The Prime Minister recently announced that, by 2024, rice provided to the poor under any government scheme — PDS, mid-day-meal, anganwadi — will be fortified.
Malnutrition in India
- 15.3% of the country’s population is undernourished.
- India has the highest proportion of “stunted” (30%) and “wasted” children (17.3%) below five years of age as per ‘The State of Food Security and Nutrition in the World, 2021’ report.
|Must Read: Food fortification in India – Explained|
Work done by ICAR
- Scientists at the Indian Council of Agricultural Research (ICAR) have been developing biofortified crops in India with a view to eradicate malnutrition.
- As per the ICAR website, they had developed 21 varieties of biofortified staples including wheat, rice, maize, millets, mustard, groundnut by 2019-20.
- These biofortified crops have 1.5 to 3 times higher levels of protein, vitamins, minerals and amino acids compared to the traditional varieties.
- These varieties are not genetically modified rather they have been developed through conventional crop breeding techniques.
National Agri-Food Biotechnology Institute
- The National Agri-Food Biotechnology Institute in Mohali has also developed biofortified coloured wheat (black, blue, purple) that is rich in zinc and anthocyanins.
The HarvestPlus programme
- The HarvestPlus programme of the Consultative Group for International Agricultural Research is working with ICAR, state agricultural universities (SAUs), the international centres of CGIAR, seed companies and farmer organisations.

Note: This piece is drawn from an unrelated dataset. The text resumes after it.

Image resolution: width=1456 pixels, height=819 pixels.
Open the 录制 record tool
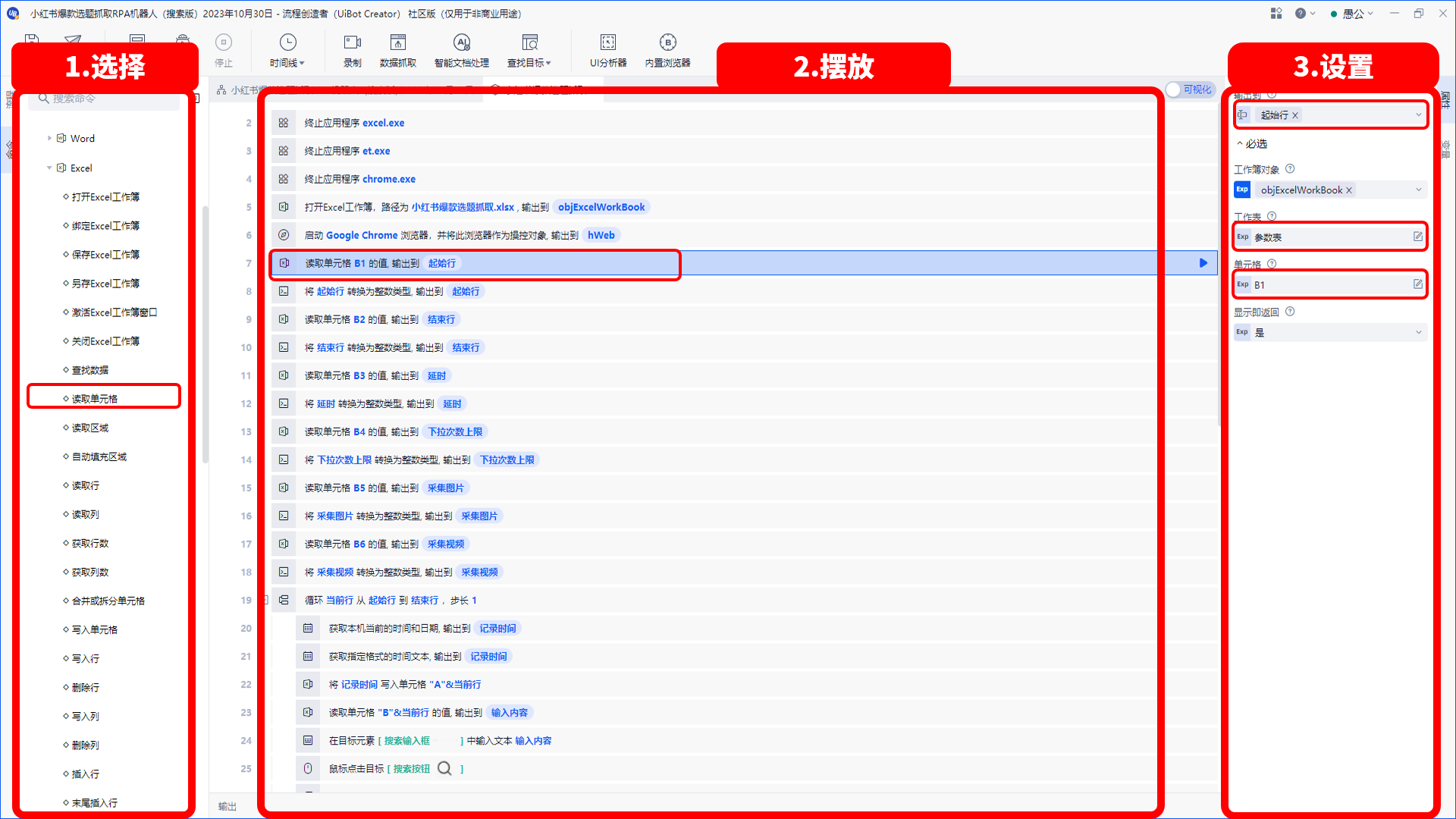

- It aims to accelerate production and improve the access of the poor in India to iron-rich pearl millet and zinc-rich wheat.
Malnutrition, is a multidimensional problem. Nutritious food is only a part of it. Hence, it requires a multipronged approach.
The correct approach
- Nutrition is just one part of the malnutrition challenge. Poor access to safe drinking water and sanitation (especially toilets), low levels of immunization and education, especially of women are other determinants of nutrition.

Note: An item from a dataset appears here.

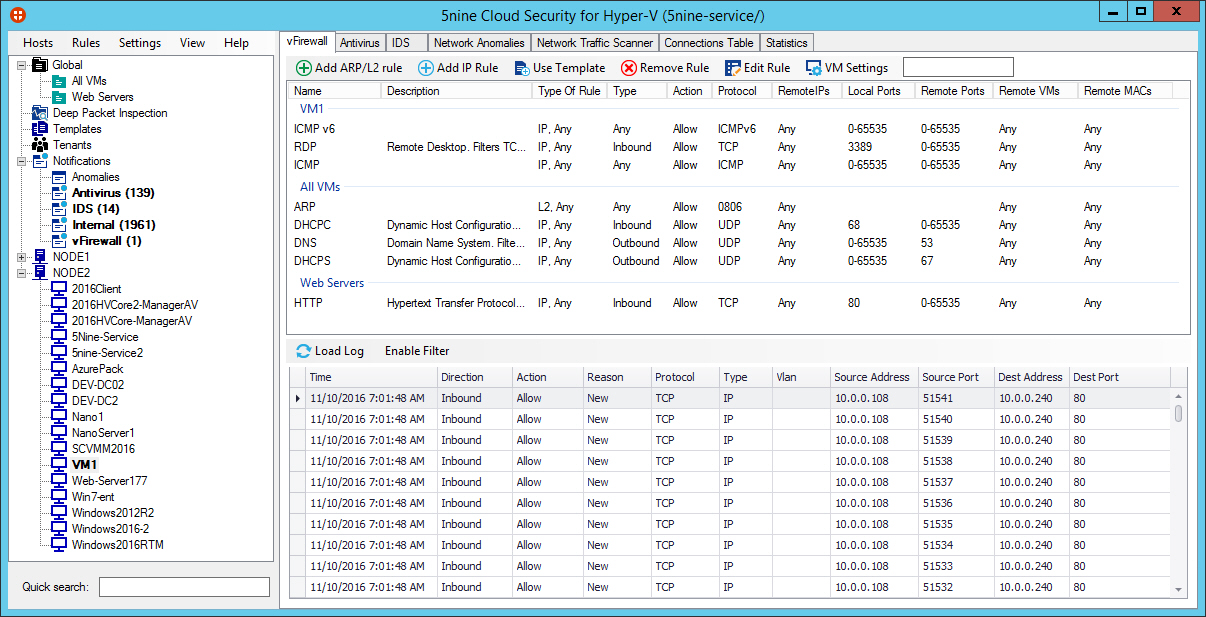Click the Quick search input field
The image size is (1206, 617).
pos(184,587)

- About 50% of the rural population does not have safe and adequate drinking water within premises.
- About 15% of schools still lack access to basic infrastructure (electricity, drinking water and sanitation).
- The average annual school dropout rate at the secondary level (Class 9-10) is still 18 percent (as per the Niti Aayog’s SDG Index for the year 2020).

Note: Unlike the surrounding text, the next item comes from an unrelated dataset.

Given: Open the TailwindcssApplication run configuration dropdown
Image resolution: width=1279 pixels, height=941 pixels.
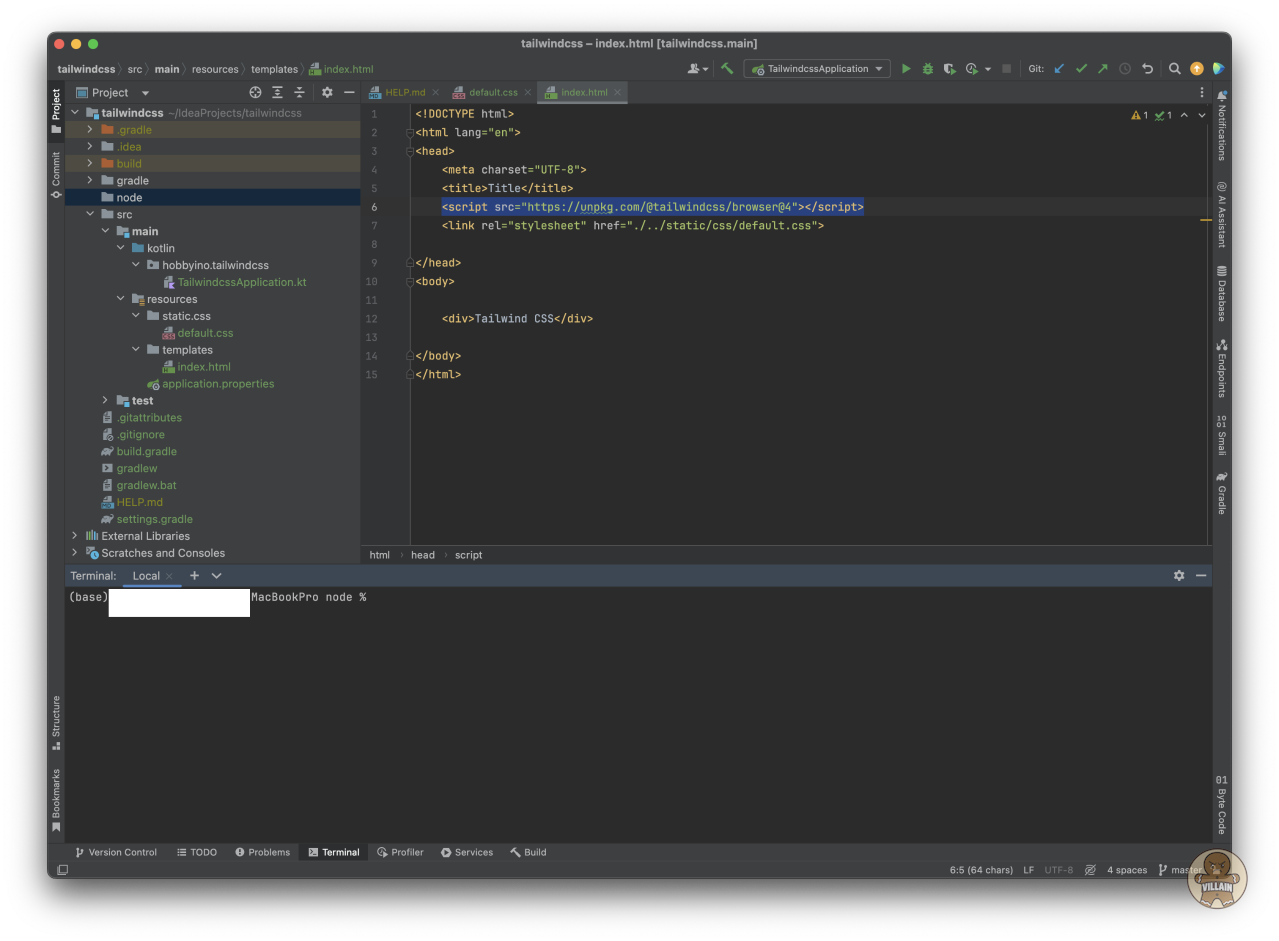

All this calls for a multipronged approach to address the pressing problem of malnutrition.
- Improving mother’s education: There is a direct correlation between mothers’ education and the wellbeing of children. Children with mothers who have no education have the least diversified diets and suffer from stunting and wasting and are anaemic. Hence, targeted programmes for improving the educational status of girls and reducing the school dropout rates, particularly at the secondary and higher educational levels, need to be promoted.
- Increasing expenditure on agri R&D: Innovations in biofortified food can alleviate malnutrition only when they are scaled up with supporting policies. This would require steps like, increasing expenditure on agri-R&D, incentivizing farmers by linking their produce to lucrative markets through sustainable value chains and distribution channels etc.
- Private participation– The government can also rope in the private sector to create a market segment for premium-quality biofortified foods to cater to high-end consumers.
- Creating awareness– A national awareness drive on the lines of the “Salt Iodisation Programme” was launched by the government in 1962 to replace ordinary salt with iodised salt which can play an important role at the individual and community levels.